International Organ Trafficking Cannot be Stopped, Insider Says

Yomiuri Shimbun file photo
A Turkish man who was recently interviewed by The Yomiuri Shimbun arranged a kidney transplant from a living donor for a Japanese patient, with the operation carried out at this hospital in Kyrgyzstan, photographed in June 2022.

Nobody can stop overseas organ transplants from continuing despite the risks, a man involved in the practice told The Yomiuri Shimbun in an exclusive interview.

The 59-year-old Turkish man, who had a cooperative relationship with a Tokyo-based nonprofit organization that allegedly facilitated overseas organ transplants, pulled back the curtain on the international organ-trafficking network and the contacts that enabled such operations to go ahead.

The man is an alleged “organ broker” who connects organ-seeking patients from wealthy nations with donors from impoverished countries. He indicated that the NPO, the Intractable Disease Patient Support Association, was entwined in the trafficking network.

“Fifty percent of all organ transplantations, fake documents” are used, the man said during an interview in Istanbul on Tuesday. “All over the world, not in Turkey, all over the world.”

The man admitted he had been involved in arranging transplants for patients from overseas, but he also insisted it is not his responsibility to determine whether the documents indicating a donor’s identity are fabricated or genuine. “It is fake or nothing. Not my responsibility.”

Even if, hypothetically, organs had been trafficked for transplants, the man felt that it was not his concern. These murky activities have piqued the interest of investigative authorities.

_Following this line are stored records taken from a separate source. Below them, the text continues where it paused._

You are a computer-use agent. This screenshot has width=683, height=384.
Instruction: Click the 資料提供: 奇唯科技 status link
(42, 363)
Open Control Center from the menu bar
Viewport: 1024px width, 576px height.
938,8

The man had been a collaborator with a criminal group that was busted by Israeli authorities in connection with an organ-trafficking case in 2016. According to the indictment, acquired by The Yomiuri Shimbun, the group had been involved in at least 14 illegal kidney transplants by recruiting patients through an Israeli transplant support company and introducing them to hospitals in nations including Turkey, the Philippines and Bulgaria. The group had rounded up prospective donors from former Soviet nations such as Ukraine, Russia, Azerbaijan and Kazakhstan.

In these cases, the Turkish man instructed the patients in need of transplants and the donors to both falsely declare they were workplace acquaintances. In addition, in the role of a doctor, he was in charge of checking that the organ was suitable for the donor. He allegedly accepted payment of $20,000 (about ¥2.8 million) from each patient for his services.

According to several overseas media outlets, the Israeli ringleader had previously been involved in the trafficking of organs from people in Kosovo and refugees from Syria. He currently is “a major figure” wanted by Russia and is on Interpol’s international wanted list on suspicion of human trafficking.

The Turkish man had been cooperating with the ringleader, but severed the relationship when he found out he was on an international wanted list for being involved in crimes.

Trial still in progress

Although the man was not prosecuted in the Israeli case, Ukrainian authorities arrested him in April 2017 on suspicion of involvement in a similar organ trafficking ring. He was later indicted and his trial is continuing in a Kyiv court.

According to the prosecution documents, the man and three other people allegedly facilitated three illegal transplants in Turkey and the Philippines. The man was involved in compiling documents that falsely indicated the patients and donors were friends, and he also escorted them to the operations. All three donors were Ukrainians recruited through social media posts. They were paid about $15,000 (about ¥2.1 million) for providing a kidney.

This ring’s methods shared many of the hallmarks of the Israeli case — donors were recruited in Ukraine, the patients were escorted to medical consultations, and the transplants were conducted in nations such as Turkey and the Philippines. Even so, the Turkish man maintained he had done nothing wrong.

“I’m doing everything legal,” he insisted.

Seeking new clients

The man admitted that he knew Hiromichi Kikuchi, 63, director of the Intractable Disease Patient Support Association. Kikuchi, who was arrested earlier this year for allegedly arranging organ transplants in Belarus for Japanese patients, has pleaded not guilty at his trial. The man said he also knew other people in Japan acting as intermediaries for transplants. However, he explained that the only transplants for Japanese patients that he was personally involved with were the three cases that Kikuchi approached him about.

One of these cases involved a transplant from a living kidney donor performed in the central Asian country of Kyrgyzstan in December 2021. The Ukrainian woman who donated her kidney was paid almost $15,000. The Turkish man was adamant that he had not arranged the donor in this case and repeatedly denied any knowledge of the payment made to her. “I [was] never ever involved with the donor fee and donor issue,” he said.

The man said he had ended any involvement in “medical tourism” since that transplant was performed in Kyrgyzstan. Despite this, since 2022 he has held multiple online discussions with the NPO regarding transplants in Sri Lanka and other matters. It is possible the man was attempting to bring in Japanese patients as “clients.”

The man was certain such transplants would continue, saying not even the Japanese government can stop them. “Look, if there’s a demand, there must be [a] market.”